Ofsted’s grading system is “proven” and works, the chief inspector of schools has insisted, defying leaders’ demands for a shake-up.

Amanda Spielman told the Wellington College Festival of Education today that Ofsted remains “the arbiter of quality in state education”, despite being “rarely loved”, and pointed to parents’ knowledge of the inspectorate’s brand as proof her organisation is doing its job.

The four-point grading scale may not always find favour with schools, but it is proven, and it works

It has been almost exactly a year since Spielman confirmed, at the same event, that the four Ofsted judgments are here to stay, much to the disappointment of leaders and teachers, who say they put unnecessary pressure on the education system.

Today, the chief inspector struck a defiant tone as she said the system “may not always find favour with schools, but it is proven, and it works”.

“By that I mean it is readily understood by parents, it’s workable (even allowing for the individuality of our inspectors) and it’s seen as a best-practice model for inspectorates.

“The police and fire inspectorate, the probation inspectorate and the Care Quality Commission are three of the inspectorates who assign the same grades as we do: outstanding, good, requires improvement and inadequate.”

She pointed to Ofsted’s latest parent survey, which found that nine in ten parents know the grade of their child’s school, college or nursery.

“That’s quite a statistic,” she said.

“As the education inspectorate we’re rarely loved; I’m not sure that any inspectorate is. It is our role to judge and to publish those judgments for all to see. There are those in the education world – and I’m sure in this room – who don’t like it: but we remain the arbiter of quality in state education.”

Spielman also used her speech to repeat her calls for greater powers to hold ‘outstanding’-rated schools to account if they decline.

Ofsted recently revealed that almost a third of previously ‘outstanding’ schools inspected since last September have dropped to ‘requires improvement’ or ‘inadequate’.

Spielman told delegates that it was “undeniably problematic – for us, for parents and for the schools themselves” that current legislation doesn’t allow Ofsted to inspect outstanding schools routinely.

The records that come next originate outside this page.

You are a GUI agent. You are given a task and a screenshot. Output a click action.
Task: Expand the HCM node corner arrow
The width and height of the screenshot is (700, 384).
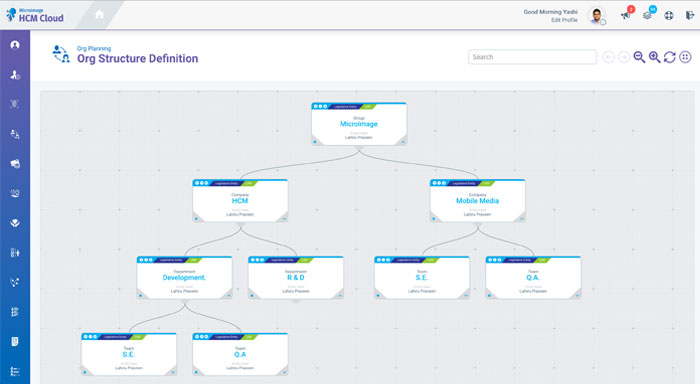click(284, 218)
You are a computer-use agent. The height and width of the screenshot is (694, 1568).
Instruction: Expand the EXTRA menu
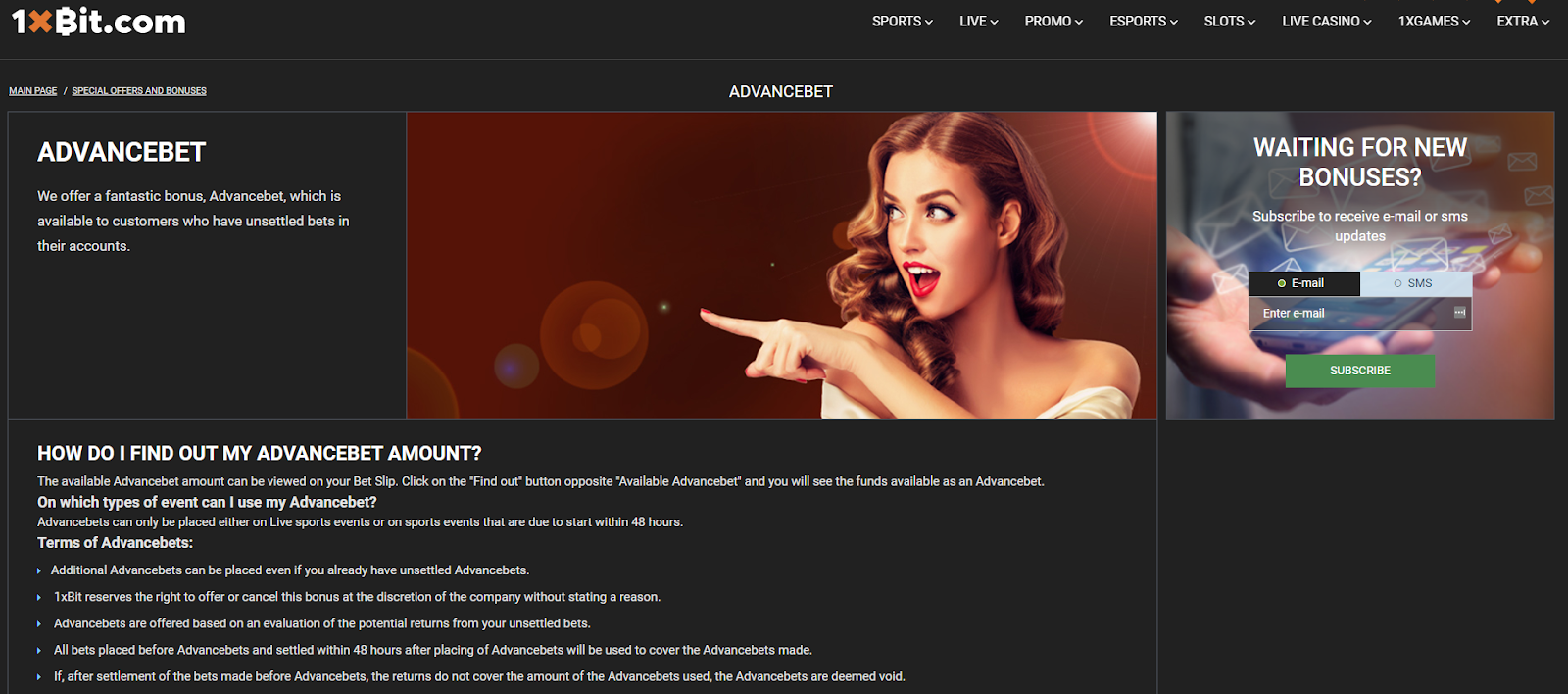coord(1522,21)
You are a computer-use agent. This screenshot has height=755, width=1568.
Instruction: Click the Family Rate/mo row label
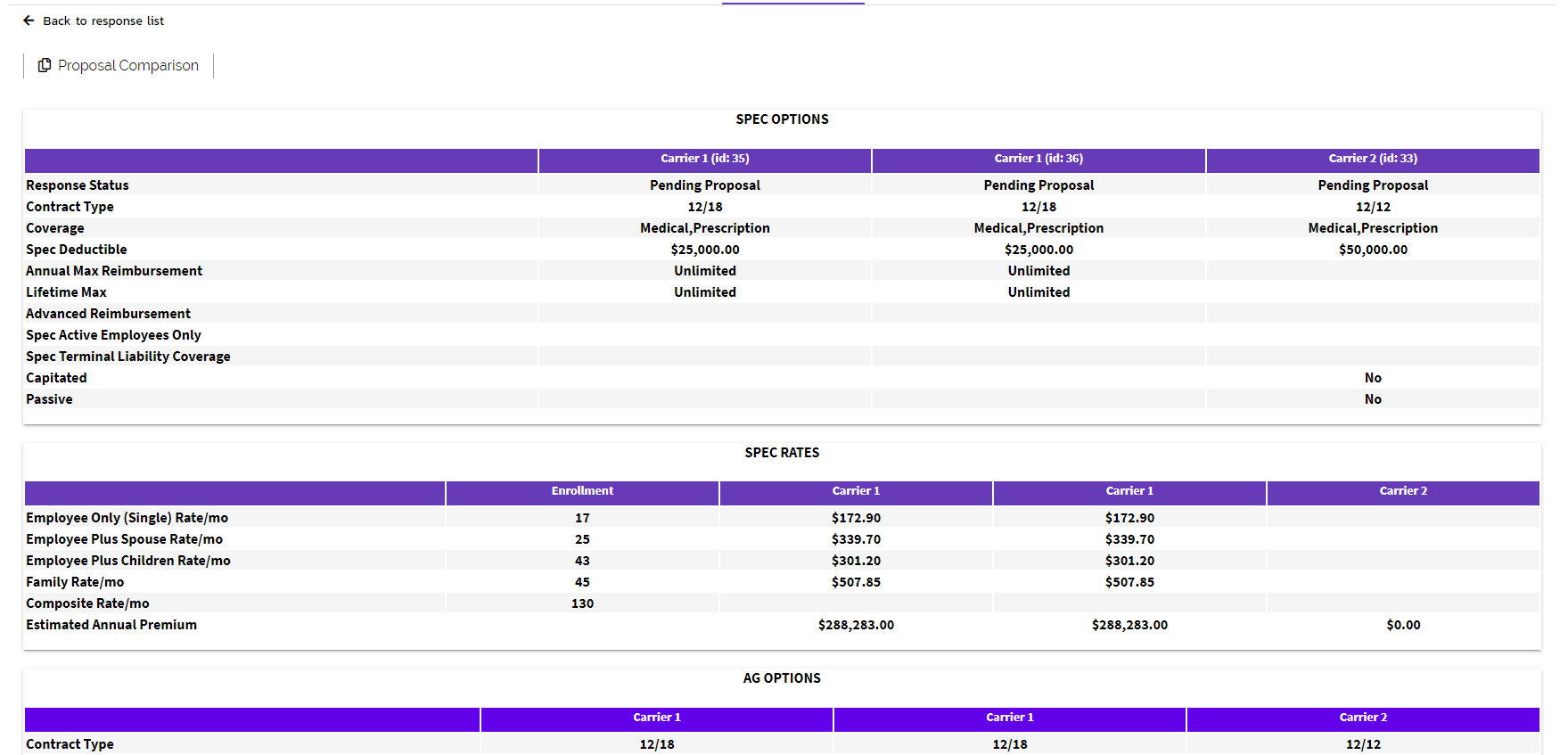point(75,582)
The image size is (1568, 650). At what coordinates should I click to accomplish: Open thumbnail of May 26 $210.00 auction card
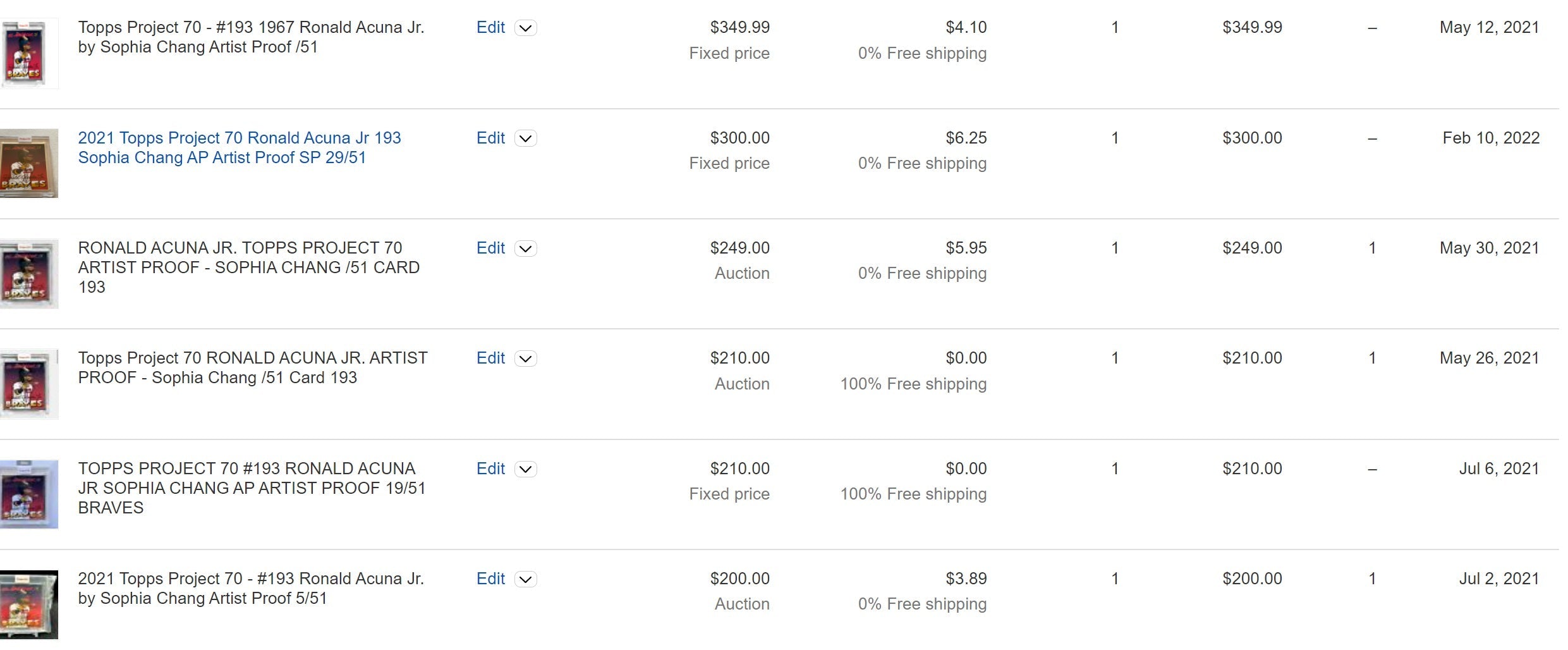[28, 384]
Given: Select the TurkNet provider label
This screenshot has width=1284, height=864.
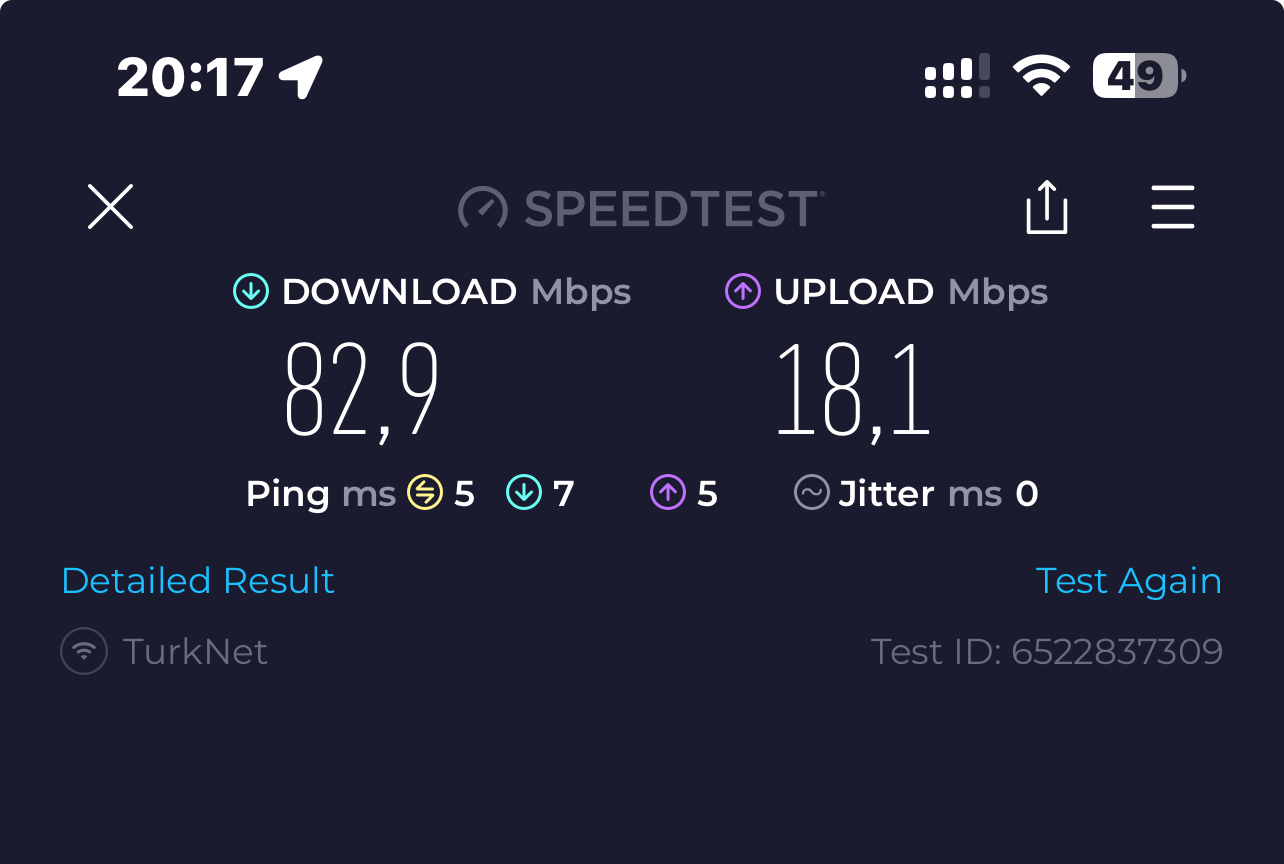Looking at the screenshot, I should click(195, 651).
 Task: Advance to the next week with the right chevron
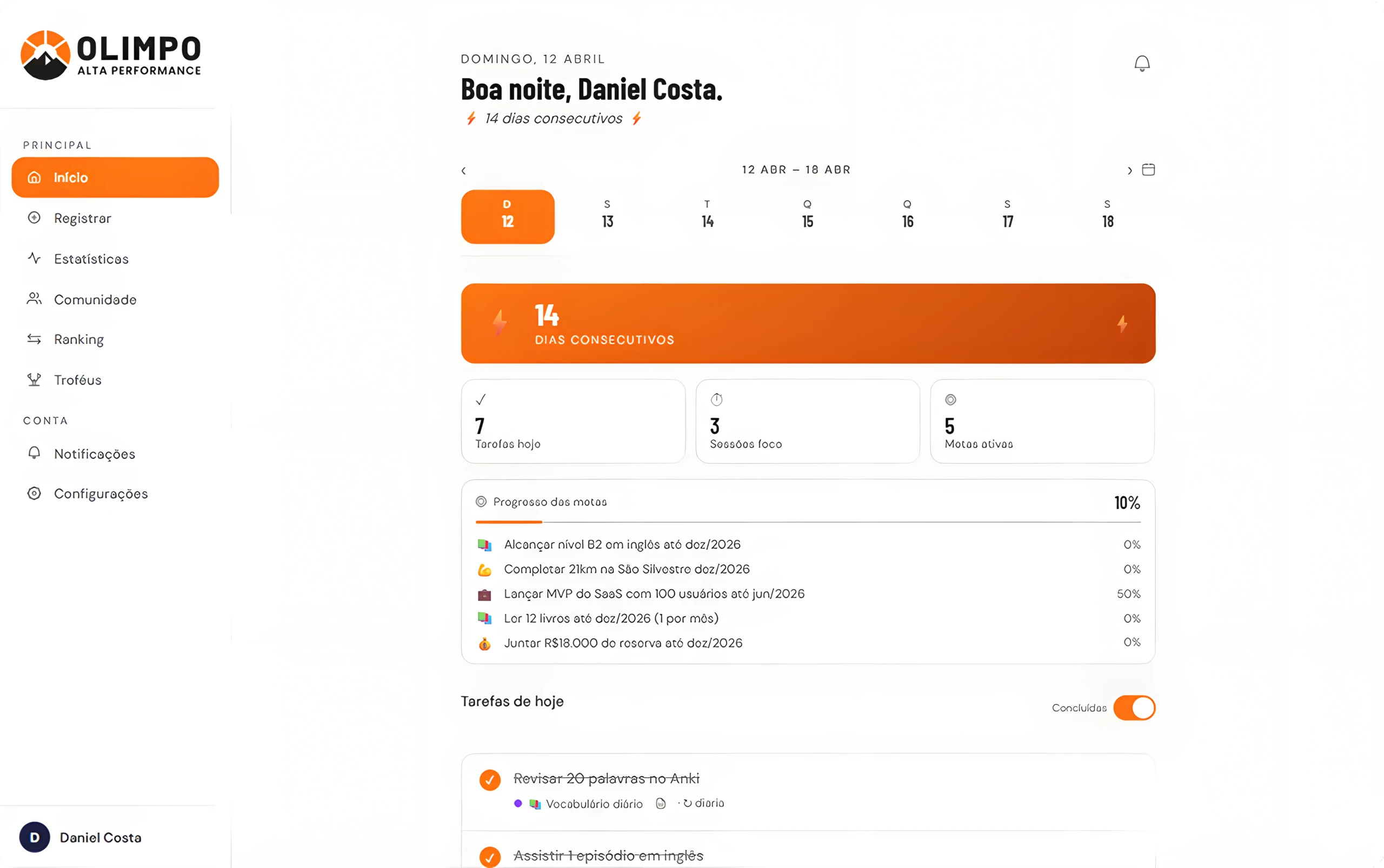click(1129, 170)
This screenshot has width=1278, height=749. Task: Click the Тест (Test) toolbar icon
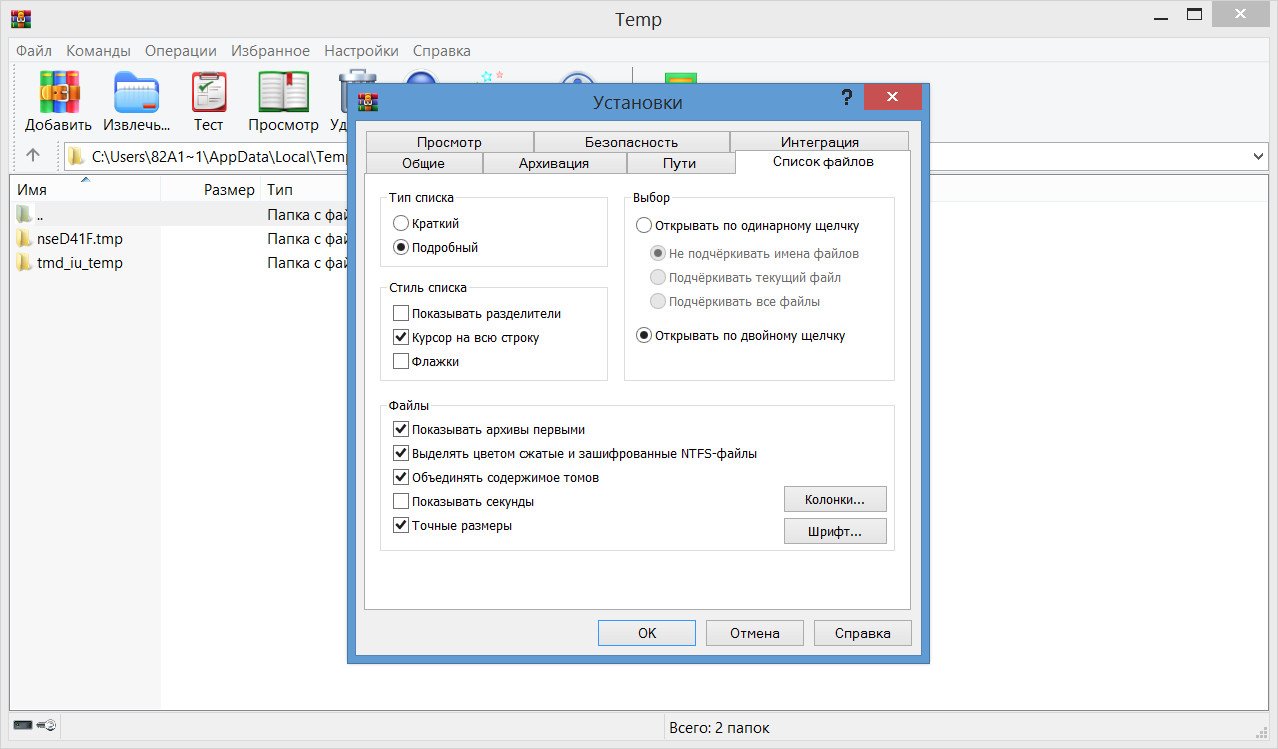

“Without some regular scrutiny, it’s impossible to say whether an outstanding school is still hitting the same heights.

“And we know that when we do go back into outstanding schools, we often find that they are doing less well – even allowing for the fact that we are not visiting a random sample of outstanding schools.”

She added that, as Ofsted begins to operate under its new inspection framework, “it’s only fair that we are able to test all schools against the same benchmark”. Discussions with government are ongoing, she said.